Exactly reproduce the line containing "The width and height of the screenshot is (763, 374)." and all later lines to the end of the entries, leaving the pictures out of your copy.

■ Dataset entries ■
§
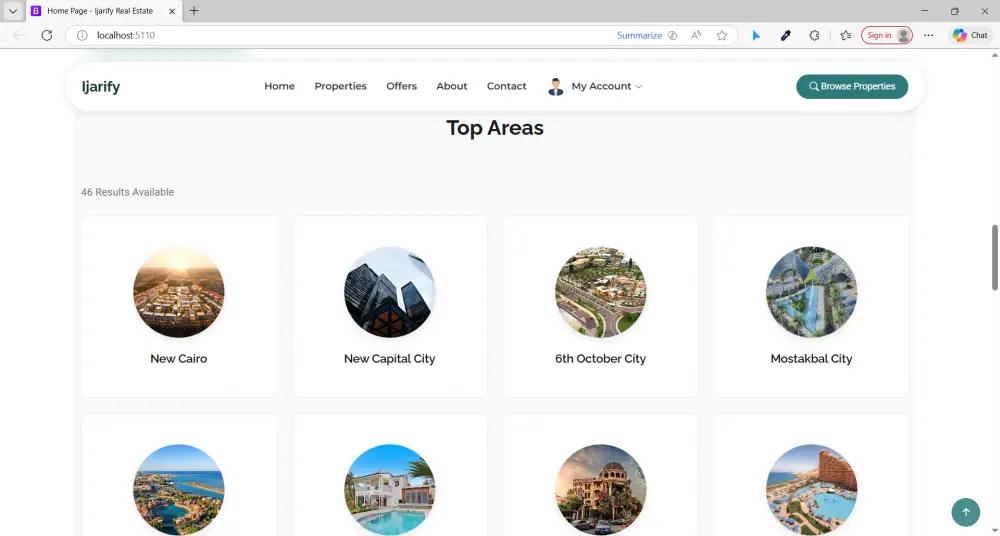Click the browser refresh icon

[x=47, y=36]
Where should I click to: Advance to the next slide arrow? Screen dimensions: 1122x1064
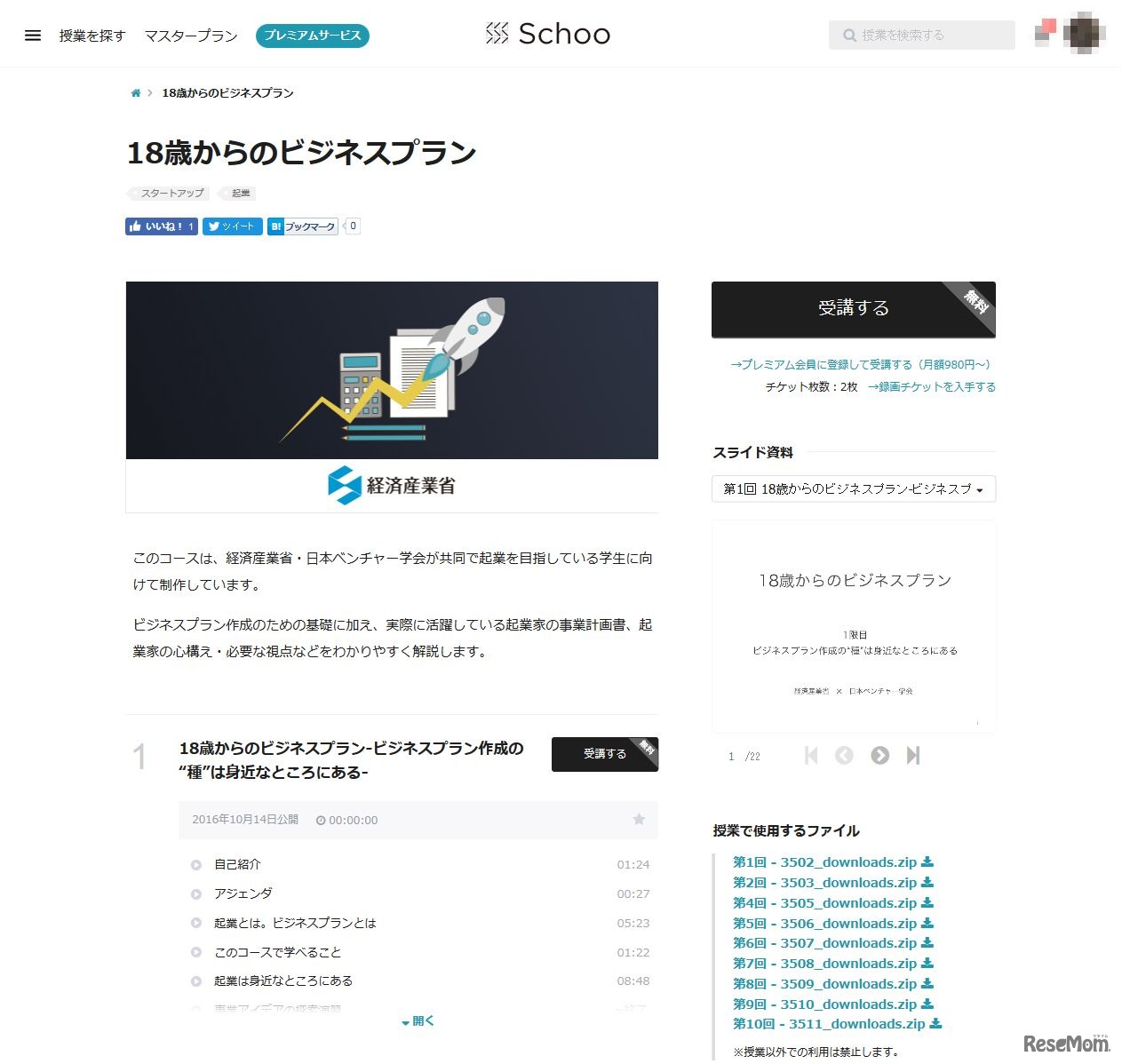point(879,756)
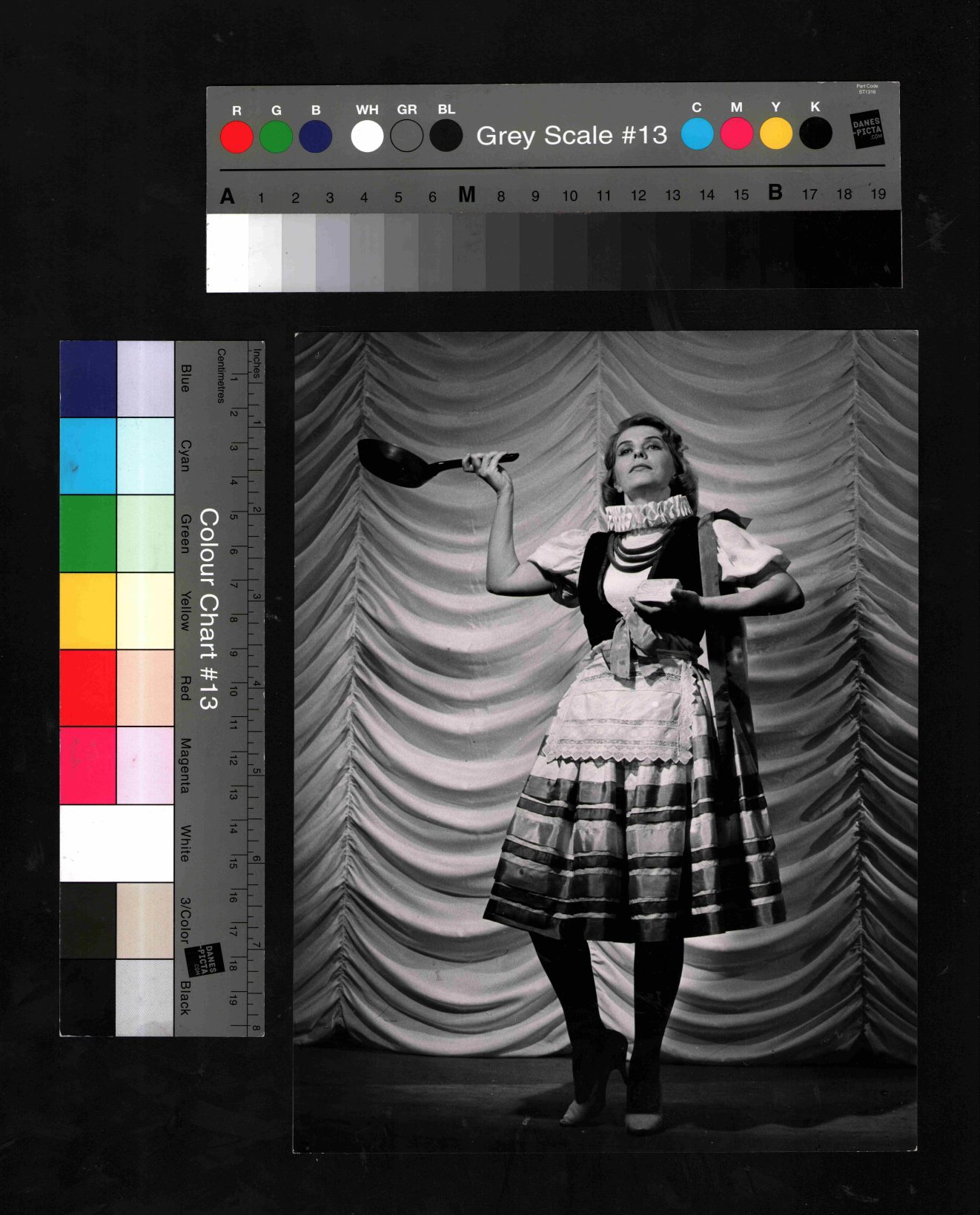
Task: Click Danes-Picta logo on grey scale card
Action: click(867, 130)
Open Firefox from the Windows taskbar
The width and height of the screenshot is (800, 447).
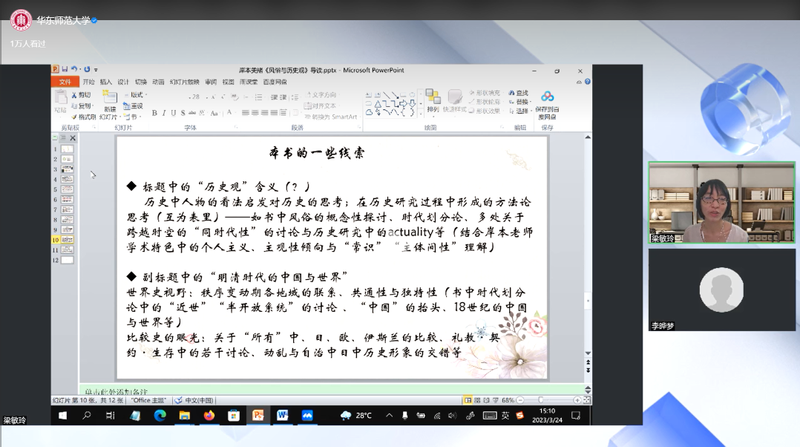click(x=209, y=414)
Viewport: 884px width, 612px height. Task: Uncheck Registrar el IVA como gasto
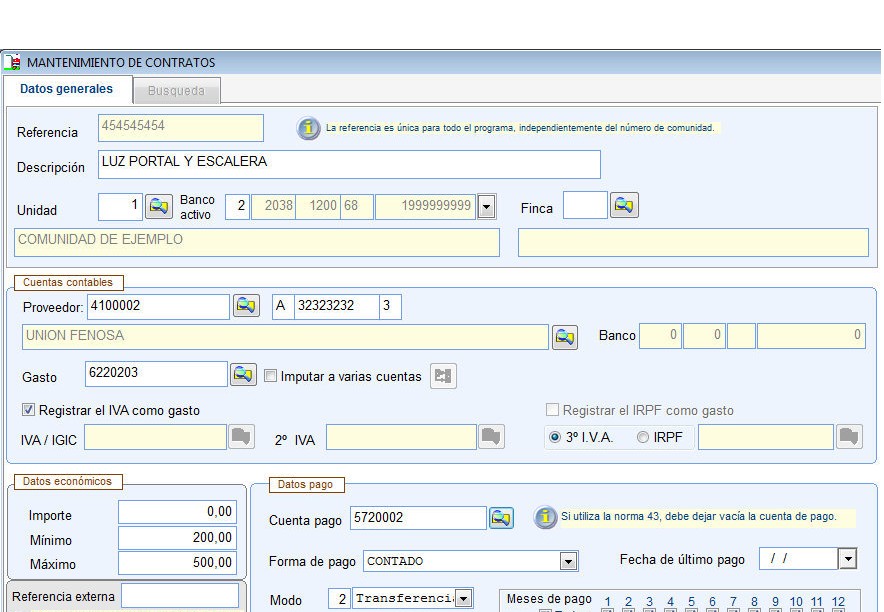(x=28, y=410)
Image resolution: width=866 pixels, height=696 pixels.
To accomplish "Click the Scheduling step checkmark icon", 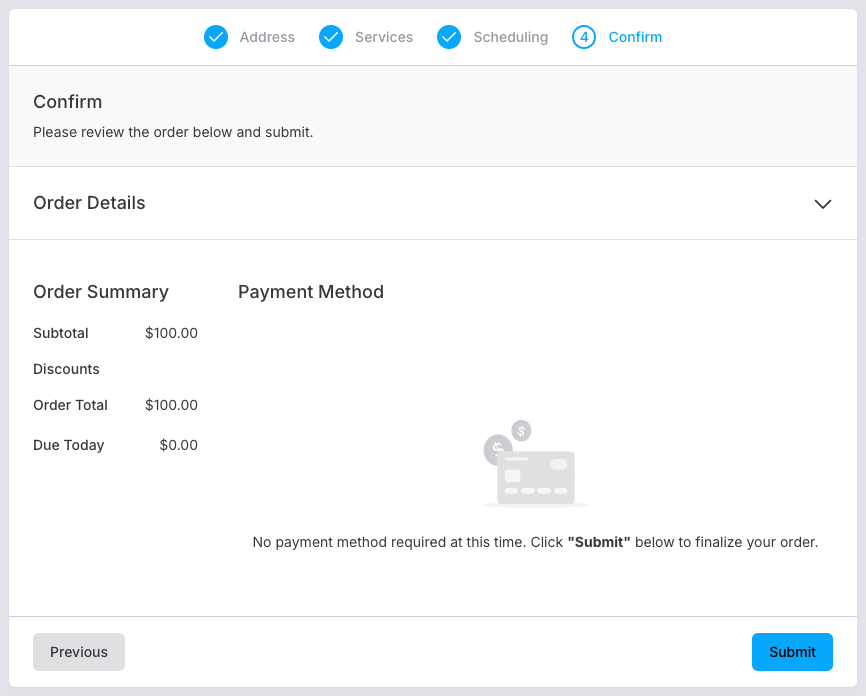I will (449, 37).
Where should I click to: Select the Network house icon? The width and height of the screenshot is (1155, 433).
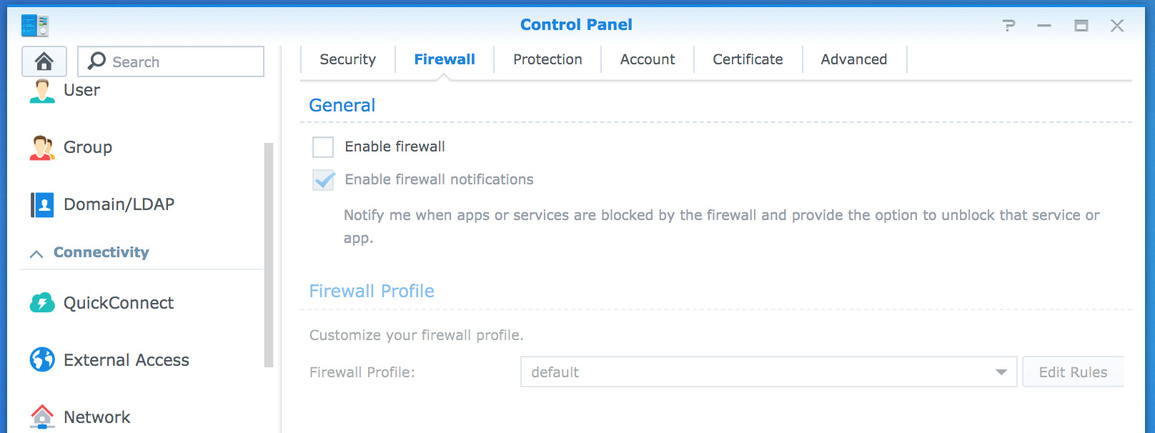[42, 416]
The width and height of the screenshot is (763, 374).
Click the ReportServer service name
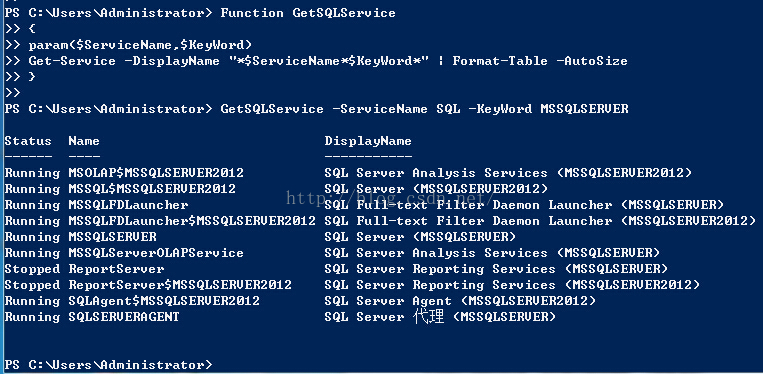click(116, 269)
§
■ Exercise output ■
The width and height of the screenshot is (763, 374).
Click the ReportServer service name
click(116, 269)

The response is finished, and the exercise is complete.